Hinsichtlich der steuerlichen Verpflichtungen wird der Steuerzahler, der im Vereinigten Königreich steuerlich ansässig ist, im Laufe der Steuerperiode, in die der Tag des Austritts des Vereinigten Königreichs aus der EU fällt, als Steueransässiger eines EU-Mitgliedstaats betrachtet. Der Steuerzahler wird, bei der Erfüllung bestimmter Voraussetzungen, weiterhin die Möglichkeit haben, den Anspruch auf den nicht besteuerbaren Teil der Besteuerungsgrundlage und die Steuergutschriften geltend zu machen. Ein anderer Ansatz wird bei der Quellensteuer angewandt, bei der das Vereinigte Königreich als Drittland bereits ab dem Tag des Austritts aus der EU behandelt wird.

Für die Zwecke der steuerlichen Verpflichtung der steuerlich nicht Ansässigen des Vereinigten Königreichs wird bis zur Steuerperiode, in der dieses Gesetz außer Kraft tritt, das Vereinigte Königreich als ein Mitgliedstaat der EU angesehen.

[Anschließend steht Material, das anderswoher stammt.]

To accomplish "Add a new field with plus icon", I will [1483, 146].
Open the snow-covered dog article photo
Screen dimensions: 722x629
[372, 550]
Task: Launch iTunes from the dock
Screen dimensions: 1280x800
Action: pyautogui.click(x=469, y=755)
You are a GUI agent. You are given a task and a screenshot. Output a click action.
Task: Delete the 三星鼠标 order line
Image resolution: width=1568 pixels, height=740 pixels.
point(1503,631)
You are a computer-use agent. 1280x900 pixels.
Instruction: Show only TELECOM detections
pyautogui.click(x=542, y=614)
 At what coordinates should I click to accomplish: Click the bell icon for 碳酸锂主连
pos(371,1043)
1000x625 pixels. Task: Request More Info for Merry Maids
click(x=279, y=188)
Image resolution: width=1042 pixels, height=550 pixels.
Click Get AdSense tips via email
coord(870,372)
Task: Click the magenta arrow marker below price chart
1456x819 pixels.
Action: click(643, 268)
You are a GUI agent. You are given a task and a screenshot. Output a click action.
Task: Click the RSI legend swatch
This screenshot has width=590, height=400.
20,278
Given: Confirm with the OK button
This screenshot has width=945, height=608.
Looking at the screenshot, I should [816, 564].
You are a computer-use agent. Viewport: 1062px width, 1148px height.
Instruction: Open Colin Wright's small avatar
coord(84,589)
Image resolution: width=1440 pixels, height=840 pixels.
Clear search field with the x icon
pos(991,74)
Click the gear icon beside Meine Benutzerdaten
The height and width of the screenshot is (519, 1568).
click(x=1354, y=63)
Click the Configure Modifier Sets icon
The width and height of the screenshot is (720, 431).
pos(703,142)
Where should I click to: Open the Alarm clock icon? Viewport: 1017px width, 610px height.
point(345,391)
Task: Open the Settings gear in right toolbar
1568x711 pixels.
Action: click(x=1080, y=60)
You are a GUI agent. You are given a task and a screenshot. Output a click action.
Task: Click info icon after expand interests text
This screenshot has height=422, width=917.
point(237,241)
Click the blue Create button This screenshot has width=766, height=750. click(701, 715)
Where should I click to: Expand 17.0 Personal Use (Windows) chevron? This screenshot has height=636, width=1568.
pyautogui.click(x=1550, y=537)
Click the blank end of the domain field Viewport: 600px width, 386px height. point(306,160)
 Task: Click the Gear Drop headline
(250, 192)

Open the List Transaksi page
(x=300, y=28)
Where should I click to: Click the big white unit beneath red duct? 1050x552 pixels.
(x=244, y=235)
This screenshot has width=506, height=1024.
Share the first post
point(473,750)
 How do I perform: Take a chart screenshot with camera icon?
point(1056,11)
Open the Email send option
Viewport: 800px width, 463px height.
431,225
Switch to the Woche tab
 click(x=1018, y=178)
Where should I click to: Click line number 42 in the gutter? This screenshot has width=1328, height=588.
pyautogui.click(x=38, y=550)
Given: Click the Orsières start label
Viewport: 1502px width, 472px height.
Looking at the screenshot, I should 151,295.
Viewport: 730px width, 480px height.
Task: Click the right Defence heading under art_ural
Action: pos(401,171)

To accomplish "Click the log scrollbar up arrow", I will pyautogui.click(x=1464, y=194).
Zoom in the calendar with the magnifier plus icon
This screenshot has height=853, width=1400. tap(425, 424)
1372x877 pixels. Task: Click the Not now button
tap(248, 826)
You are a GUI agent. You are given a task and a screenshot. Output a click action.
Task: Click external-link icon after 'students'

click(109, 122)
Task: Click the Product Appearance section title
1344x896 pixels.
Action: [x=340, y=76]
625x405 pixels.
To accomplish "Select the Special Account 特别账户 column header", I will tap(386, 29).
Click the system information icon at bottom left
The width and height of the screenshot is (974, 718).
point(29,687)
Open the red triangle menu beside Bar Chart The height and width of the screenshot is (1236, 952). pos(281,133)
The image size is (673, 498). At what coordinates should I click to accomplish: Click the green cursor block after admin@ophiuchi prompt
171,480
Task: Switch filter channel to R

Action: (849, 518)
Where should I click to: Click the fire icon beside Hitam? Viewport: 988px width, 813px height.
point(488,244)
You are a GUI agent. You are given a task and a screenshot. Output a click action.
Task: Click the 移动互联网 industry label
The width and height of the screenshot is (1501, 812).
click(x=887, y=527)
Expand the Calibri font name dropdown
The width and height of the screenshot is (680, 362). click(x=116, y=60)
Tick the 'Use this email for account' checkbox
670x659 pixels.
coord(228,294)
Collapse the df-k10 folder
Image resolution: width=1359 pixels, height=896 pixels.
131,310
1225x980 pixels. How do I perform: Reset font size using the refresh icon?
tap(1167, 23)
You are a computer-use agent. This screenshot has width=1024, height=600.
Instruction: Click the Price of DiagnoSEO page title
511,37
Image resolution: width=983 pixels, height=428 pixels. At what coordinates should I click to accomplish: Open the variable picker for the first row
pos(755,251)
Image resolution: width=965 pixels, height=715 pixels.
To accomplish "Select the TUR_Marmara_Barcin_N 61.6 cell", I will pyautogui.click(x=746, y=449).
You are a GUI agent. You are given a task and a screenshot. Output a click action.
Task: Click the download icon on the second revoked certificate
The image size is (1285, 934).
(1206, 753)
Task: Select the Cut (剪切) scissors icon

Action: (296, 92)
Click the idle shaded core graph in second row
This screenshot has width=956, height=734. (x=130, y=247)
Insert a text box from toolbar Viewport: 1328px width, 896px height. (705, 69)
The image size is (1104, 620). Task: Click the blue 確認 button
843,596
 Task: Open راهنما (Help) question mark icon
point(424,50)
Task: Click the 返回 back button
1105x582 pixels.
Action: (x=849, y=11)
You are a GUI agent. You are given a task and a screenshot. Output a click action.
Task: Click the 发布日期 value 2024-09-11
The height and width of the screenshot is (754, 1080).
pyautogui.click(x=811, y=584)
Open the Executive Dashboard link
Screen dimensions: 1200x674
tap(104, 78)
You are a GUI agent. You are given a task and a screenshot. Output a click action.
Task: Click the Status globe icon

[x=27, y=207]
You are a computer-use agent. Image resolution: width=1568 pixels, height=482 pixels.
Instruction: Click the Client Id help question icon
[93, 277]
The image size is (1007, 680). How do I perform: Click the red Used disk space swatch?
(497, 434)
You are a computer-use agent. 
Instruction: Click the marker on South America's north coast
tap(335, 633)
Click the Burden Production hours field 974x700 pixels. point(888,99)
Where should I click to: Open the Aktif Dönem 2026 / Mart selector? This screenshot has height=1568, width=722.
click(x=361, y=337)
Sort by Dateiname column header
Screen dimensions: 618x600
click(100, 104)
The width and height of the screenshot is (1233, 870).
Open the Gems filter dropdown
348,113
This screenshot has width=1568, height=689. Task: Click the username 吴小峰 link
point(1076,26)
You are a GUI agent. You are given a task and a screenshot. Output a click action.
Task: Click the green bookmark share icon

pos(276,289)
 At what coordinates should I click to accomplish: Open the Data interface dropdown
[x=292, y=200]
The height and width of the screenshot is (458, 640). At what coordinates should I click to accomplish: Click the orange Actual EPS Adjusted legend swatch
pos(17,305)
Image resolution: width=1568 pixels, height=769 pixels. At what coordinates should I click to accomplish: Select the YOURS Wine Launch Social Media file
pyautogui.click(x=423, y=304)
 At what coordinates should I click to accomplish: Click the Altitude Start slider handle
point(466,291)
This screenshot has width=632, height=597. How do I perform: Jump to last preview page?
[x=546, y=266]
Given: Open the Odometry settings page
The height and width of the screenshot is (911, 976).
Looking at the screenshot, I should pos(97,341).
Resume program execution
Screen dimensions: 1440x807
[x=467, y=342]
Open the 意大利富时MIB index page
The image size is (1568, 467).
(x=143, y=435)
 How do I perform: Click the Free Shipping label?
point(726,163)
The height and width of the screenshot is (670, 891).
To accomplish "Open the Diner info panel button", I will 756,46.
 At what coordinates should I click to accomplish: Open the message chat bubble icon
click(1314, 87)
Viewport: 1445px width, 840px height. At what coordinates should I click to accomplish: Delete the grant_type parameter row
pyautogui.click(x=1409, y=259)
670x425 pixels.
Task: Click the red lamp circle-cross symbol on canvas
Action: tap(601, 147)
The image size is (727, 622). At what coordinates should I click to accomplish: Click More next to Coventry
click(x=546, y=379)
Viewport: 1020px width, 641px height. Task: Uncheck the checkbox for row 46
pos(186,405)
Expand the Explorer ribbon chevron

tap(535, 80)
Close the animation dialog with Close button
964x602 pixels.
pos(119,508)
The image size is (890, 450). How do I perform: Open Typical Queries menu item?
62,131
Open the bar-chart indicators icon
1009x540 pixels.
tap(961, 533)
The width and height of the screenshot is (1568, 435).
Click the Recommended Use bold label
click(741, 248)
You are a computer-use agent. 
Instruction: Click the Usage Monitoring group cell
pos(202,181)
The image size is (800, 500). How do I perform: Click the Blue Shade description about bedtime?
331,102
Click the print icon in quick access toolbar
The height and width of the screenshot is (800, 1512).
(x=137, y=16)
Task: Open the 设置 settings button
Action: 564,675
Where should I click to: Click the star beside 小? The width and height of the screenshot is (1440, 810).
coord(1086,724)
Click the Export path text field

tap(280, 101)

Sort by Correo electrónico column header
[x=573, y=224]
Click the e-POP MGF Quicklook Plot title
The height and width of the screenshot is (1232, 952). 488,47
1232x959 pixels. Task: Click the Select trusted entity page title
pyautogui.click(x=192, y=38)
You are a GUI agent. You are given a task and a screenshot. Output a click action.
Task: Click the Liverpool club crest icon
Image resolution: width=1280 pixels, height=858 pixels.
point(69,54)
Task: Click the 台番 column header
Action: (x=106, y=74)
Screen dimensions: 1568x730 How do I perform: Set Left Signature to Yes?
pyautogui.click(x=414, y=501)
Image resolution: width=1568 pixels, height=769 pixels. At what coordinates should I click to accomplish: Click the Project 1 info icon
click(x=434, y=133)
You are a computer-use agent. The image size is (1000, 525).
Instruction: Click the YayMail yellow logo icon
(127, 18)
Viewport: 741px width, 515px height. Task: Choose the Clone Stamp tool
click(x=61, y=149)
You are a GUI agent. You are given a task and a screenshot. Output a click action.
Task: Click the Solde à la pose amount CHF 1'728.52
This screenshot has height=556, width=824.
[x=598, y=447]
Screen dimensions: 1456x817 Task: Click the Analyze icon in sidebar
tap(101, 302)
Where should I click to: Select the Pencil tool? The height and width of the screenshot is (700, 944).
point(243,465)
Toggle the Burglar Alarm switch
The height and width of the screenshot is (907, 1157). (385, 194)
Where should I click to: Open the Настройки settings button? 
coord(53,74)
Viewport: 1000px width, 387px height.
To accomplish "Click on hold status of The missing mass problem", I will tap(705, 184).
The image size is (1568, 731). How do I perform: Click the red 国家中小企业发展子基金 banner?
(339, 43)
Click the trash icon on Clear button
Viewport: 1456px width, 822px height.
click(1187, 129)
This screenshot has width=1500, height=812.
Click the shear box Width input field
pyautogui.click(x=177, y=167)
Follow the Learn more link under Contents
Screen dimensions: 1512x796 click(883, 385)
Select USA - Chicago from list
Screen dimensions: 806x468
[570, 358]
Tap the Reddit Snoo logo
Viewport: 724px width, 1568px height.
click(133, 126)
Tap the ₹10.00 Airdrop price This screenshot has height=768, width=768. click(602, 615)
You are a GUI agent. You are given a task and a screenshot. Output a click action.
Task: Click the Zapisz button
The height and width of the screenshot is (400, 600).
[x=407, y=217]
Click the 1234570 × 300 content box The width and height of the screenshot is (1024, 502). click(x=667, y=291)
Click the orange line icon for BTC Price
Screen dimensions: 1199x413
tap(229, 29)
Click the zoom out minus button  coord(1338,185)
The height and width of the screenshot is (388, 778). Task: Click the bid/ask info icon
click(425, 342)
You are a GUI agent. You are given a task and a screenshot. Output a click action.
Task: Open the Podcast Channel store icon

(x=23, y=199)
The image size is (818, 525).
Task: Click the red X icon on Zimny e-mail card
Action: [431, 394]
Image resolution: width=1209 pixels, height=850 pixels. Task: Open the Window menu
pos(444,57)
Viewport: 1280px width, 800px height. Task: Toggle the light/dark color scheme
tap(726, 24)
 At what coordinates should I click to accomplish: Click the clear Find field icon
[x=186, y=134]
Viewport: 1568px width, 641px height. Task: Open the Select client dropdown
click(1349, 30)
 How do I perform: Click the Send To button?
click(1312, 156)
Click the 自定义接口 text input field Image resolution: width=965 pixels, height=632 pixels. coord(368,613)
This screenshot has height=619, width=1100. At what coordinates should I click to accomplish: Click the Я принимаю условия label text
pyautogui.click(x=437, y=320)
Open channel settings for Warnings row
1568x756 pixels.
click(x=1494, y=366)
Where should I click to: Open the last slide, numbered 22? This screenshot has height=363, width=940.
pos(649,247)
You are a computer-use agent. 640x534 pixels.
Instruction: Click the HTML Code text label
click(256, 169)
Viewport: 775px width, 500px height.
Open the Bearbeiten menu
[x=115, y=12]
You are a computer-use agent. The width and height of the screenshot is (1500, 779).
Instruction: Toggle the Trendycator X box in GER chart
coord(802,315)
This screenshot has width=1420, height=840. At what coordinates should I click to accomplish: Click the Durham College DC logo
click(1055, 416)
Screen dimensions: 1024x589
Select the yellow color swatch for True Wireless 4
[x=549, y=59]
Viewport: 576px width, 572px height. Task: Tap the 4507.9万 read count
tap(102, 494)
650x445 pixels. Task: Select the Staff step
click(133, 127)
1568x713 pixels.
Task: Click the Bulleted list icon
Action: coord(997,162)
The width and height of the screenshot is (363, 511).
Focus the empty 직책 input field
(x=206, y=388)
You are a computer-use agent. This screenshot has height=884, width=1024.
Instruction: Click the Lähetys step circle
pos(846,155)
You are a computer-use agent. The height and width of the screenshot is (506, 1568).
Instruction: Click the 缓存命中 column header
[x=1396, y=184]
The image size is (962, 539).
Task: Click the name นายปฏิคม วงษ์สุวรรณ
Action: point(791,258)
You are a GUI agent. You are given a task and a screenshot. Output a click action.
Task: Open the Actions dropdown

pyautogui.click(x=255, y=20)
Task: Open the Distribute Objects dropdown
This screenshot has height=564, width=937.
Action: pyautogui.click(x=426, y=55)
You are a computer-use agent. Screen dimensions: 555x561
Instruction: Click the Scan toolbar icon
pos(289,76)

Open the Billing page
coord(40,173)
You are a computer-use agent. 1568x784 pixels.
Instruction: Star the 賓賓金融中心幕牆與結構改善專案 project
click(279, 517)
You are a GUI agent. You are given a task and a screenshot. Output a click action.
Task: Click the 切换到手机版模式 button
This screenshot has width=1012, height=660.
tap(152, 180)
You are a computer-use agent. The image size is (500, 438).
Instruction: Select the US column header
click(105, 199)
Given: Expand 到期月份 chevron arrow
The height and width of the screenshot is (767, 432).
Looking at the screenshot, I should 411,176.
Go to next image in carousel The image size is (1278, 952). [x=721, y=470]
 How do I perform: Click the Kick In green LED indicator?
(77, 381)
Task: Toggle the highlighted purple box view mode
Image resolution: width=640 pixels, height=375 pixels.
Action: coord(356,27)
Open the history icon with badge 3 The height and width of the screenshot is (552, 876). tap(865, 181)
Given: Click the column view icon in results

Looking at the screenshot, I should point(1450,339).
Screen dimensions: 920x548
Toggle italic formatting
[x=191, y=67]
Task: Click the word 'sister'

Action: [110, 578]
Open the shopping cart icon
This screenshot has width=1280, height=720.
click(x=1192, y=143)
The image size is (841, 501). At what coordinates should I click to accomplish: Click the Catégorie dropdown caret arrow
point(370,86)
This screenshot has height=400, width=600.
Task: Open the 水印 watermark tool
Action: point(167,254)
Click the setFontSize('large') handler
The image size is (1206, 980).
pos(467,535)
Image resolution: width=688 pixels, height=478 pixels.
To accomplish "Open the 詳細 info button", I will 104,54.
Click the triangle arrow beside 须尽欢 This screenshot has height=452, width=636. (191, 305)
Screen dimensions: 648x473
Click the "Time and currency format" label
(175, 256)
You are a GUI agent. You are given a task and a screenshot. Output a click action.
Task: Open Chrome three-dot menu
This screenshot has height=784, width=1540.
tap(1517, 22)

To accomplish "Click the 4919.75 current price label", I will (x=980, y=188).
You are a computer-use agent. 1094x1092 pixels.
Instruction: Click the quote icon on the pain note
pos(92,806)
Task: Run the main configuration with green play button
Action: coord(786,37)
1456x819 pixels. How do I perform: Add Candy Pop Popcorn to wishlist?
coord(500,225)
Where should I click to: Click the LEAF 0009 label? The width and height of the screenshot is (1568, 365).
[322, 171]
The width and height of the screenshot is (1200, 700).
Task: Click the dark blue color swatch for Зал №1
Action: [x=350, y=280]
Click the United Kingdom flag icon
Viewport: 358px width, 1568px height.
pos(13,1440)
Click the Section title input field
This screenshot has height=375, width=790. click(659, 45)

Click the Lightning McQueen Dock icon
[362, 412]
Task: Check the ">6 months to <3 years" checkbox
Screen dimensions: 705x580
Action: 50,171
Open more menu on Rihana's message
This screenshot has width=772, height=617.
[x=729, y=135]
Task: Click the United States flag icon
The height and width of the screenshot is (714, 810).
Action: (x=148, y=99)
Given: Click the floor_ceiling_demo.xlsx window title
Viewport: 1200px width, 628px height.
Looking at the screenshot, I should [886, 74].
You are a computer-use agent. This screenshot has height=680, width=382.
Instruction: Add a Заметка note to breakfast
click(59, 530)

Der Zweck dieser Übergangsbestimmungen ist die Regelung der beidseitigen Beziehungen, die der bisherigen Regelung der Freizügigkeit möglichst nahe steht und die einen reibungslosen Übergang zur Regelung für Drittlandbürger sicherstellt. Die Beziehungen zwischen der CR und dem Vereinigten Königreich werden gemäß dieser Rechtsregelung bis zum Inkrafttreten des Abkommens über den Austritt des Vereinigten Königreichs aus der EU, jedoch lediglich bis zum 31. Dezember 2020 geregelt.

Der Gesetzentwurf wurde von der Abgeordnetenkammer der CR in erster Lesung am 23. Januar 2019 genehmigt. Der Senat der CR hat ihn in seiner Sitzung am 27. Februar 2019 genehmigt.